The Intelligent Cloud
Everybody is talking about machine learning. Because it promises vast benefits that could impact every aspect of human life. Efforts have been made to develop …
Everybody is talking about machine learning. Because it promises vast benefits that could impact every aspect of human life. Efforts have been made to develop machine learning to a stage where there will be no human intervention necessary. This section of Artificial Intelligence, which uses machine learning models to learn from data, is the next level of evolution in automation. When coupled with the power of cloud computing, machine learning could be even more beneficial. This fusion is known as ‘the intelligent cloud.’

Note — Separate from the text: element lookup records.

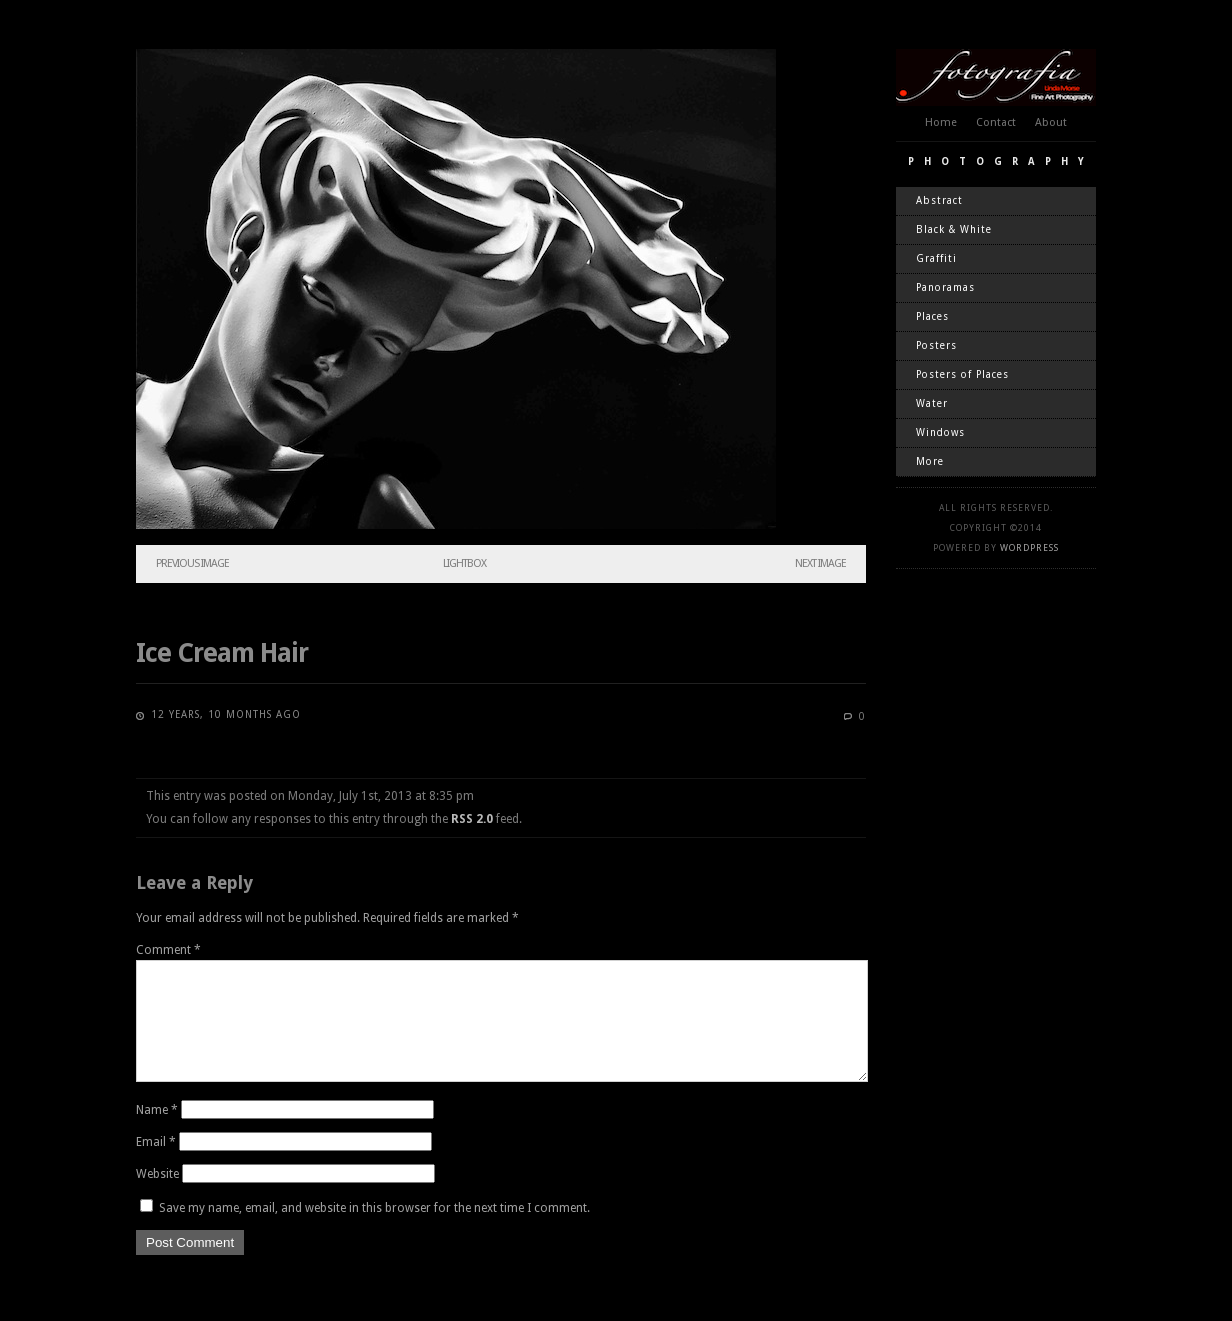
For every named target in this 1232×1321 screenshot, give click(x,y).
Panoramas (945, 287)
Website (157, 1198)
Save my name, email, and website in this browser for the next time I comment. (374, 1232)
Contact (996, 122)
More (930, 461)
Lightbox (464, 563)
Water (932, 403)
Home (941, 122)
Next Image (820, 563)
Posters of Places (962, 374)
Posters (936, 345)
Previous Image (192, 563)
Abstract (939, 200)
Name (157, 1134)
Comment (168, 950)
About (1051, 122)
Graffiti (936, 258)
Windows (940, 432)
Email (156, 1166)
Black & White (954, 229)
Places (932, 316)
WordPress (1029, 548)
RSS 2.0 (472, 819)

The current usage of the cloud includes computing, storage and networking. Since the feature of machine learning is infused in the cloud, the capabilities of the cloud will increase vastly. The intelligent cloud becomes capable of learning from the vast amount of data stored in the cloud, to build up predictions and analyze situations. This will serve as an intelligent platform to perform tasks efficiently. Cloud computing provides two basic prerequisites for efficiently and cost-effectively running an AI system. First, it provides scalable, low-cost computing, and secondly, it is a great way to store and process large volumes of data. Therefore, the fusion of the cloud with machine learning benefits both these disciplines. The impact of machine learning on the cloud is greatest in the following aspects:
Machine learning in the cloud does exactly cognitive computing. The large amounts of data stored in the cloud provide a source of information for the machine learning process. With millions of people using the cloud for computing and storage, the already existing data, the millions of processes that happen every day, all provide a source of information for the machine to learn from. The whole process will provide applications in the cloud with sensory capabilities. The applications will be able to perform cognitive functions and make decisions. Cognitive computing systems are more at an experimental stage today and doing minimal importance tasks. Over time, we can expect these systems to take over healthcare and hospitality, business and personal lives even.
Personal assistance and healthcare systems:
Personal assistants have made life easier for individuals. The products such as Apple Siri or Microsoft Cortana are pre-coded voice recognition systems that give a feel of human touch to machines. But these personal digital assistants have limited capabilities. The responses are pre-programmed into the system, and most of the queries are more general than personal. With the mass data on the cloud, the learning capabilities of machine learning, and its cognitive computing feature as mentioned above, personal assistance can almost replace any form of human interaction.
Such capabilities can be great assistance in running huge businesses. Imagine a computer that can access all the information on your past transactions, analyze the present sales and make predictions on future profits! Plus, it also tells you where the functioning is at fault and what can be done to correct it.
The need for an intelligent cloud in fields like healthcare is also very appealing. It would not act as a replacement for doctors or their procedures. Rather, it can act as a virtual assistant to decide the right methods to be used in the treatment of the patients. The machine can gather years of information on a particular case, make comparisons and recommend new approaches to treatment to make the process easier on the doctors.
With great progress happening in the development of both machine learning and the cloud, their future seems increasingly tied together. Cloud computing becomes much easier to handle, scale and protect with machine learning. Not just that, the wider the business initiatives get on the cloud, the more the cloud will need machine learning to be integrated, to make it more efficient. There will be a point in time when no cloud will exist without machine learning.